Almost simultaneously, Khazanah issued a media statement over recent media articles by FocusM on the corporate exercise involving Malaysia Airlines.
“…we have requested for Focus Malaysia to stop publishing any information regarding the corporate exercise that would typically be considered confidential that comes into its possession.
“Focus Malaysia’s recent articles have negatively impacted the corporate exercise, and this has affected the potential for Malaysia Airlines to achieve sustainable growth and profitability.
“The articles have also undermined trust and confidence in our integrity as a professional corporate partner and harmed our reputation, consequently impairing our ability to undertake business transactions in the future,” the sovereign investment fund said in a statement on Feb 7. The statement contained identical paragraphs to some in the legal letter.
“Khazanah fully respects the principles of transparency and accountability, and the importance of press freedom and independence.
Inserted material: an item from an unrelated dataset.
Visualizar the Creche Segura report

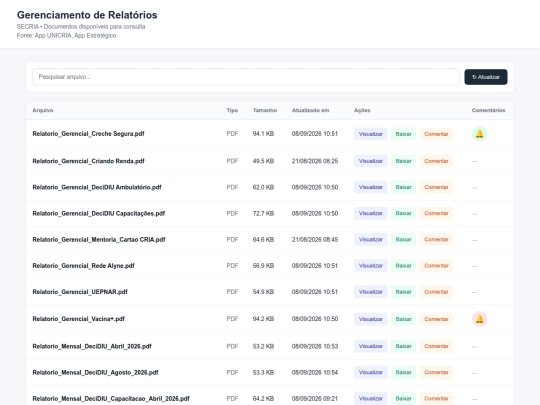tap(371, 134)
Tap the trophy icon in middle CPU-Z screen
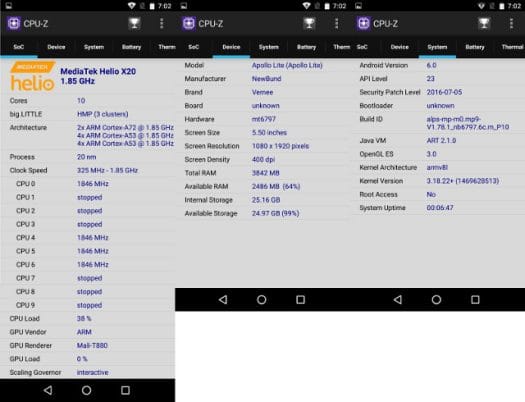525x402 pixels. pos(309,23)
However, these freedoms must be upheld together with some sense of responsibility and restraint by the press when it comes to a corporate entity conducting an on-going corporate exercise that is genuinely commercial in nature.
“The press has duties of confidence regarding any information that it uses and publishes for public circulation.”
The legal letter addressed to Focus Malaysia editor-in-chief P Gunasegaram and signed by Lee Hishammuddin partner Datuk Nitin Nadkarni, while requesting a stop to such articles, added that Khazanah reserves its rights “to commence proceedings against you for breach of confidence and to seek any other remedies as may be appropriate.”
It gave a deadline for “confirmation that you will comply with our client’s request by 11 February 2020 at 5.00pm.”
In an immediate response, Gunasegaram said the publication of the report was made in the public interest as detailed in an earlier article. He added that among key things highlighted which were of public interest was that Malaysia Airlines needed an injection of RM21.5 bil to stay solvent and turn around in five years.
Others include Khazanah having to bear costs of well over RM8 bil under a proposal for AirAsia Group Bhd to take it over and that Japan Airlines Co Ltd had a proposal to form an alliance via the injection of RM1.12 bil in return for a 25% stake in the airline.
“These are all matters of great public importance,” Gunasegaram said.
He added that the matter will be referred to the lawyers and an appropriate response will be made to Khazanah.
Khazanah had earlier on Jan 23 made a police report over a purported leak of board papers on Malaysia Airlines.
Business publication The Edge, citing sources, had said on Jan 24 that the sovereign wealth fund was “upset” and “shocked” over the matter, and lodged a report on the matter the day before (Jan 23).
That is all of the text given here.